Sandrine Garcia : Ces parents considèrent que les difficultés de leurs enfants sont dues à une défaillance pédagogique qu’ils peuvent compenser. Ces parents sont des "intellectuels", des enseignants par exemple. D’autres parents envisagent le problème, non pas sous l’angle pédagogique, mais comme anormal et médical. Ils sont moins à l’aise avec la culture scolaire. C’est une différence centrale.

ToutEduc : Qu’est-ce que la dyslexie ? existe-t-il une différence objective entre la dyslexie et les difficultés de lecture ?

Sandrine Garcia : Communément, on la définit comme "une difficulté durable de la lecture chez un enfant scolarisé, appartenant à un milieu social normal". La notion de “difficulté durable” pose problème. Comment savoir depuis quand l’enfant présente de réelles difficultés puisque cela dépend du type d’apprentissage et de la durée de l’apprentissage réel ? Certains orthophonistes parlent d’ailleurs de "dys-pédagogie". Ils considèrent que les enseignants délèguent aux orthophonistes certaines pratiques dévalorisées et chronophages.

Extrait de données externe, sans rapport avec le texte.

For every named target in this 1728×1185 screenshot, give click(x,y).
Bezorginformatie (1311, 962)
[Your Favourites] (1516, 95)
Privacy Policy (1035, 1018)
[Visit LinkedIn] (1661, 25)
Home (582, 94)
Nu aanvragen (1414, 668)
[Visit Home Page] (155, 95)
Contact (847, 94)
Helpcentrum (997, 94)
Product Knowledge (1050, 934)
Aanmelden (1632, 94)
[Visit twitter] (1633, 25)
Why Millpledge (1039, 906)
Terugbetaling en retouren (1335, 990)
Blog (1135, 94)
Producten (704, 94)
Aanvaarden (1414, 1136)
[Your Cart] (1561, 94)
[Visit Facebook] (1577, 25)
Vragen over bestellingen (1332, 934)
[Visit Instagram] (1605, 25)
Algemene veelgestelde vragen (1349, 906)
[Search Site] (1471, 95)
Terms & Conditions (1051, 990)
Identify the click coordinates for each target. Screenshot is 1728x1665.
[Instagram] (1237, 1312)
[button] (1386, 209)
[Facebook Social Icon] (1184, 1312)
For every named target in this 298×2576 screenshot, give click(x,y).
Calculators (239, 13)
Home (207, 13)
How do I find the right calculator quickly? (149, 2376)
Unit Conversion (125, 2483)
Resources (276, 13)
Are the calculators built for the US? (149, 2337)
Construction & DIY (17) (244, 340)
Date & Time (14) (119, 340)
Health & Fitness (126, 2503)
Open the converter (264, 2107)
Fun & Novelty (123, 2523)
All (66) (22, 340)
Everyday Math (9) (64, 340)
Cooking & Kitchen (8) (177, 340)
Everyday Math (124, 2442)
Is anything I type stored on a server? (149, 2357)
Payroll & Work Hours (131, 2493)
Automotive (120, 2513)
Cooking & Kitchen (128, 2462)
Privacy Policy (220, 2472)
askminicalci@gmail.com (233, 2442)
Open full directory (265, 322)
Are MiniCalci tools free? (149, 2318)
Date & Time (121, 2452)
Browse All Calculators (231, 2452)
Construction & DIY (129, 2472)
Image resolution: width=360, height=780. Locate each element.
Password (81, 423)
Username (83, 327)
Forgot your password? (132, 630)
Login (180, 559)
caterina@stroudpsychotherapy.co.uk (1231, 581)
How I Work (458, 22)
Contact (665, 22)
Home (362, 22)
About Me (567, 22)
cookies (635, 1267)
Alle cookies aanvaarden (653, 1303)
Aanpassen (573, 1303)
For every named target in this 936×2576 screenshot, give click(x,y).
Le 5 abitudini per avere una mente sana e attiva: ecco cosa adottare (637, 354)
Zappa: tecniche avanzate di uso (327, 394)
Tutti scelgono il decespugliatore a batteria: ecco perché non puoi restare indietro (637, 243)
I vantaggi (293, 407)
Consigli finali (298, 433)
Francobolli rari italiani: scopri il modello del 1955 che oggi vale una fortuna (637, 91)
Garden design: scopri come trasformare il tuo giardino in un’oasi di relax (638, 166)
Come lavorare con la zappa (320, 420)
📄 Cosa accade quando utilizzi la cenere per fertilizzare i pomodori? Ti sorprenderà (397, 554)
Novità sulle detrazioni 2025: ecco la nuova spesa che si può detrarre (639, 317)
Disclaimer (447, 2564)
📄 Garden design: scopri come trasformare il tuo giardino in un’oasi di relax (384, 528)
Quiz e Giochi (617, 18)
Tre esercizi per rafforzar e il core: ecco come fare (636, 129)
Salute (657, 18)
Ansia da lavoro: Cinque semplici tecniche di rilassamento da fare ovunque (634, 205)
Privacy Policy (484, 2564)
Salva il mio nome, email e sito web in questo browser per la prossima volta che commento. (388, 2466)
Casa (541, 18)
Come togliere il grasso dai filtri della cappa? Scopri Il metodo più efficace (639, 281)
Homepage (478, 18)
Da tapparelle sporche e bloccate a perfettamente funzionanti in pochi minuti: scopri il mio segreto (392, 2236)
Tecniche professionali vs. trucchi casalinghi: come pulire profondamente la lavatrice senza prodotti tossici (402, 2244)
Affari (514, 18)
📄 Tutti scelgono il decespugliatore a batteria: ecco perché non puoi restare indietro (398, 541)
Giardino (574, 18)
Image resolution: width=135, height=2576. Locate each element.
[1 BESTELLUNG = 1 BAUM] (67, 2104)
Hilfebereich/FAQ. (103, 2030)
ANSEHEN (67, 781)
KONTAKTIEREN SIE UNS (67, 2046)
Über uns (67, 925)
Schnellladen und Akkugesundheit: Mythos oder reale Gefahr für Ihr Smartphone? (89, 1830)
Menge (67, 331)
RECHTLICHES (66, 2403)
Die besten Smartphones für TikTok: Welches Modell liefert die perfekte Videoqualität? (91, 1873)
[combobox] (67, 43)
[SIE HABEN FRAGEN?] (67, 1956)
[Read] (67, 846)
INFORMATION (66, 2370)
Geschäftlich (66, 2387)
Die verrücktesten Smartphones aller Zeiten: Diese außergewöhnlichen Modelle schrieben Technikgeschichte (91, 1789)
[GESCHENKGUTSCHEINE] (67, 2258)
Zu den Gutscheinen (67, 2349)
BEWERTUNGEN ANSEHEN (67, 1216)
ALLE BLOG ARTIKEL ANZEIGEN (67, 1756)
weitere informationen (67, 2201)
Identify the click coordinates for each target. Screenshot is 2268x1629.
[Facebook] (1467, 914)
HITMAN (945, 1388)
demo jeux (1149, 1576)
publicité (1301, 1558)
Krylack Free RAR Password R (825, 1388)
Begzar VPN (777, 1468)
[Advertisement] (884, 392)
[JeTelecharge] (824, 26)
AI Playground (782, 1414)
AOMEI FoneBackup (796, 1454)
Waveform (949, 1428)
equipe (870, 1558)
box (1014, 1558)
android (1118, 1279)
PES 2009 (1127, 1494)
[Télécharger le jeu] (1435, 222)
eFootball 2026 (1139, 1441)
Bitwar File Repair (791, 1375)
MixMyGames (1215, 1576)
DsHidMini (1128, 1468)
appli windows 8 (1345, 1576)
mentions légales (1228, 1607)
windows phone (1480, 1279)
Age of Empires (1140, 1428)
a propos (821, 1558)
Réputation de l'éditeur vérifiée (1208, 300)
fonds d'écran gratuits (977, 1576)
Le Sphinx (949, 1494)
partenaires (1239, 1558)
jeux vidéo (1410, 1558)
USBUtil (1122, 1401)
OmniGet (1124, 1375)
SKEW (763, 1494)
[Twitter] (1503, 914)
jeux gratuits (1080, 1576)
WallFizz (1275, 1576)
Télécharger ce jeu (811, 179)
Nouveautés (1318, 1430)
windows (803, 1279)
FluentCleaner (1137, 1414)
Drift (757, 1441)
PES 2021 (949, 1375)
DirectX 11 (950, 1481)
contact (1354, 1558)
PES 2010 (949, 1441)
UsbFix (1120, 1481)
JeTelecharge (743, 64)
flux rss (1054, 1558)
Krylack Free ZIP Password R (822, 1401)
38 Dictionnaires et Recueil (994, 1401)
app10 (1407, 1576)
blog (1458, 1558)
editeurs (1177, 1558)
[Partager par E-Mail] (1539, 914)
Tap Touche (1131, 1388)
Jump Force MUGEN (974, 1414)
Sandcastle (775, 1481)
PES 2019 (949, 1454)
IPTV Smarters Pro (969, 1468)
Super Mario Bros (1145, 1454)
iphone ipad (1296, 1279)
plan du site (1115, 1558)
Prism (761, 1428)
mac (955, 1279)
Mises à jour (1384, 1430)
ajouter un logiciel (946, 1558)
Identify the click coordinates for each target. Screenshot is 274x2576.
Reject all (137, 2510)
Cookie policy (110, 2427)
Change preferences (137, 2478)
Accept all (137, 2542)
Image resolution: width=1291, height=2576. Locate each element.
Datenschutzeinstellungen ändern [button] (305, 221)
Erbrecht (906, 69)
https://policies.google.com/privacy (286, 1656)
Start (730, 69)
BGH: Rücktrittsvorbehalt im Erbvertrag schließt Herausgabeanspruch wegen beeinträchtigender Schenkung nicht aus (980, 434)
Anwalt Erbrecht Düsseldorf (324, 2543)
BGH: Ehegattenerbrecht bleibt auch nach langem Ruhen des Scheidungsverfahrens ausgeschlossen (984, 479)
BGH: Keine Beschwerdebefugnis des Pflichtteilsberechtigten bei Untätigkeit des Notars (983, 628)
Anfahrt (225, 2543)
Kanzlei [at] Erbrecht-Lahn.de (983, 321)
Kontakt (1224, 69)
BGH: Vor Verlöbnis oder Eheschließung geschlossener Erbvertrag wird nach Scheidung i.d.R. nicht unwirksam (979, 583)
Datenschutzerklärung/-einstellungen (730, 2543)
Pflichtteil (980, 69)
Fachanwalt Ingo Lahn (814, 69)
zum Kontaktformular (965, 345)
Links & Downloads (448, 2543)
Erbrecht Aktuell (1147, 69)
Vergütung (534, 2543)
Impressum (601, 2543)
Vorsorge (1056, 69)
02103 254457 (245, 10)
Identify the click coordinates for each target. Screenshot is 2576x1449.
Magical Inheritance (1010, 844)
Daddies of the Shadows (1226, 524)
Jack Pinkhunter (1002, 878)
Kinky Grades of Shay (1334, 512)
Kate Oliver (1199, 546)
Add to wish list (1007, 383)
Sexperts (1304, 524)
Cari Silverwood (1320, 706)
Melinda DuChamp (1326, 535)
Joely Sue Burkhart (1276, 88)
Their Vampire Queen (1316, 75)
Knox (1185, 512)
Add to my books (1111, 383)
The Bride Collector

ToutEduc : Comment les orthophonistes soignent-ils les élèves considérés comme dyslexiques ?

Sandrine Garcia : Les orthophonistes détectent la dyslexie par un test qui évalue la vitesse de lecture à haute voix et la précision du déchiffrage. Le dyslexique est donc un mauvais déchiffreur.

ToutEduc: Comment avez vous mené votre enquête ?

Sandrine Garcia : J’ai envoyé un questionnaire à 650 membres d’une fédération nationale de parents d’enfants dyslexiques. J’ai également mené des entretiens avec ces parents, et d’autres qui n’avaient pas considéré les difficultés de leur enfant comme un problème médical. J’ai aussi rencontré des orthophonistes.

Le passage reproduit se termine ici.